Gagnoa. Au sortir de la ville sur l’axe menant à Soubré, une femme traine un chargement de vivriers, d’une main. De l’autre, elle tient un baluchon sur la tête. Elle voulait joindre une localité située peu avant Yabayo, à environ 70km. Mais elle avait déjà parcouru près de 2 kilomètres à pied.
Désireux de lui faire une rallonge, nous avons cherché à comprendre pourquoi elle refusait d’embarquer dans les minibus qui se succèdent dans le même sens que son trajet.

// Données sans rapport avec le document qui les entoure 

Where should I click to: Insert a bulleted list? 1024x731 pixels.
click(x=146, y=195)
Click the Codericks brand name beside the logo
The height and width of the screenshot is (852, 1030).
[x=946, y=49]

« Je vais au corridor de police. C’est seulement à cet endroit que les véhicules chargent. Entre la gare et le corridor, ils n’en ont pas le droit », explique-t-elle, désormais assise à nos côtés. Un règlement, apprend-on, imposé par les « syndicats », ces chargeurs qui tirent leurs revenus d’une quote-part sur les recettes des transporteurs. Le phénomène très connu à Abidjan est très systématique sur ce tronçon dans centre-ouest de la Côte d’Ivoire, voire mieux organisé. Ce qui présage de l’ampleur du travail à abattre pour vaincre cette gangrène tant décriée par les professionnels du transport routier et autorités de tutelle
Des patrouilles mobiles de « syndicats »
« Depuis la gare, ils ont des guetteurs qui suivent les mouvements des véhicules sur l’axe. Lorsqu’un car embarque un voyageur au passage, il est aussitôt signalé aux autres syndicats postés au corridor. Dès son arrivé, il est alors accueilli par une amende qu’il doit payer avant de reprendre la route.

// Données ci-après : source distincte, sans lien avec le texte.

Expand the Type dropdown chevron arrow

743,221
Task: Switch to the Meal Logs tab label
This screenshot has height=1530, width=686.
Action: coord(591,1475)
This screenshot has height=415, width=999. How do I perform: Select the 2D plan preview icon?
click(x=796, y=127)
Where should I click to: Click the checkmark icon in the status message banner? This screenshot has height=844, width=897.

Les usagers qui devaient être les premiers bénéficiaires du système de transport s’en trouvent lésés. Car au point de chargement situé au corridor, le voyage à Soubré coûte 2000 F. Alors que certains transporteurs auraient accepté de prendre des passagers à 1500 F ou même 1000 F, en cours de route.
Selon le témoignage de notre nouvelle compagne de voyage, les véhicules de particuliers et d’entreprises qui se hasardent à prendre généreusement des voyageurs, sont également dans le viseur des syndicats qui ont des « patrouilles mobiles » de guetteurs.

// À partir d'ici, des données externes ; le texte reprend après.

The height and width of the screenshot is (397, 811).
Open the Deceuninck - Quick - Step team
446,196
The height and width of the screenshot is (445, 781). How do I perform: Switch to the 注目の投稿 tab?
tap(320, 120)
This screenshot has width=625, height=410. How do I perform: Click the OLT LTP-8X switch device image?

Repérés par un de ces pisteurs, nous avons compris à la hauteur du corridor que nous étions nous aussi attendus par un comité d’accueil. « Ce sont eux », avait lancé un homme, la barbe grisonnante qui se hâtait vers notre véhicule. Il été vite refroidi par un agent des forces de l’ordre qui a su que nous étions des journalistes. Son intervention a ainsi facilité notre passage non sans discussions.
Les forces de l’ordre, aux dires de l’agent, sans véritablement cautionner la situation s’y résignent au prétexte que c’est un « accord » entre les transporteurs et leurs syndicats.
A quelques kilomètres de Yabayo, nous avons laissé descendre notre voyageuse fortunée qui visiblement n’était plus impressionnée par les péripéties du parcours et le comportement désagréable des acteurs.